"PSSI bukan milik perorangan, termasuk Nurdin Halid. Sudah waktunya masyarakat sepakbola membenahi ini, sudah seharusnya ini diakhiri," ujar Pram kepada detikcom, Selasa (29/3/2011).
Menurut Pram, reformasi di internal PSSI mendesak dilakukan. PSSI sudah terlalu jauh menjadi alat politik.
SCROLL TO CONTINUE WITH CONTENT
Pram menyarankan pemerintah untuk tidak mencampuri terlalu jauh reformasi di PSSI. Biarkan masyarakat persepakbolaan tanah air yang mereformasi dan memantau perbaikan di tubuh PSSI.
"Keterlibatan polisi dan tentara justru disayangkan. Pemerintah sebagai pengawas tidak perlu campur tangan terlu jauh," imbau Pram.
Ia berharap agar kongres PSSI segera digelar. Diharapkan PSSI dapat menjadi wadah persepakbolaan nasional yang benar-benar mengembangkan persepakbolaan nasional tidak hanya menjadi sarana bisnis.
"Kongres ulang harus dilakukan transparan terbuka dan statuta FIFA harus dijalankan dengan sebenar-benarnya," tandasnya.

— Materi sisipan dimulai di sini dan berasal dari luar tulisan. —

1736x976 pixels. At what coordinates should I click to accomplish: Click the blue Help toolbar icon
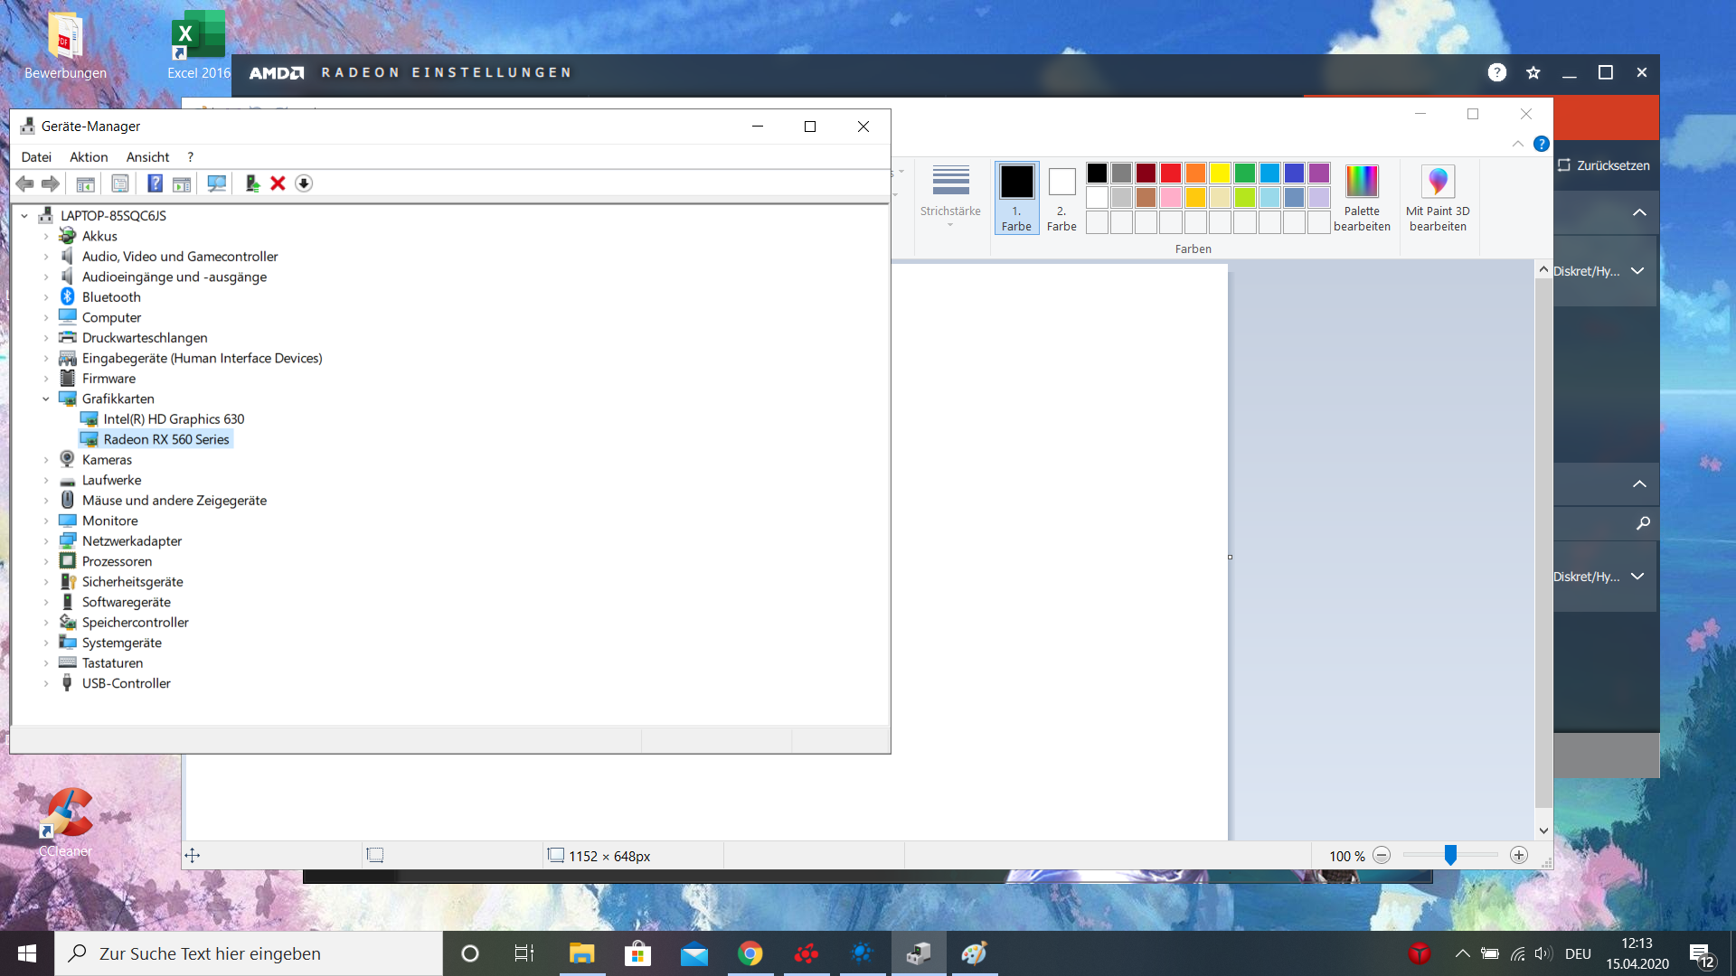tap(155, 183)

Sebelumnya diberitakan kongres PSSI yang rencananya akan digelar di Pekanbaru dibatalkan. Pengurus PSSI dibawah kepemimpinan Nurdin Halid membatalkan kongres karena alasan keselamatan jiwa. Mereka tidak dapat melaksanakan kongres ditengah aksi demonstrasi masyarakat penyelamat sepakbola dan pengamanan ketat dari aparat berseragam.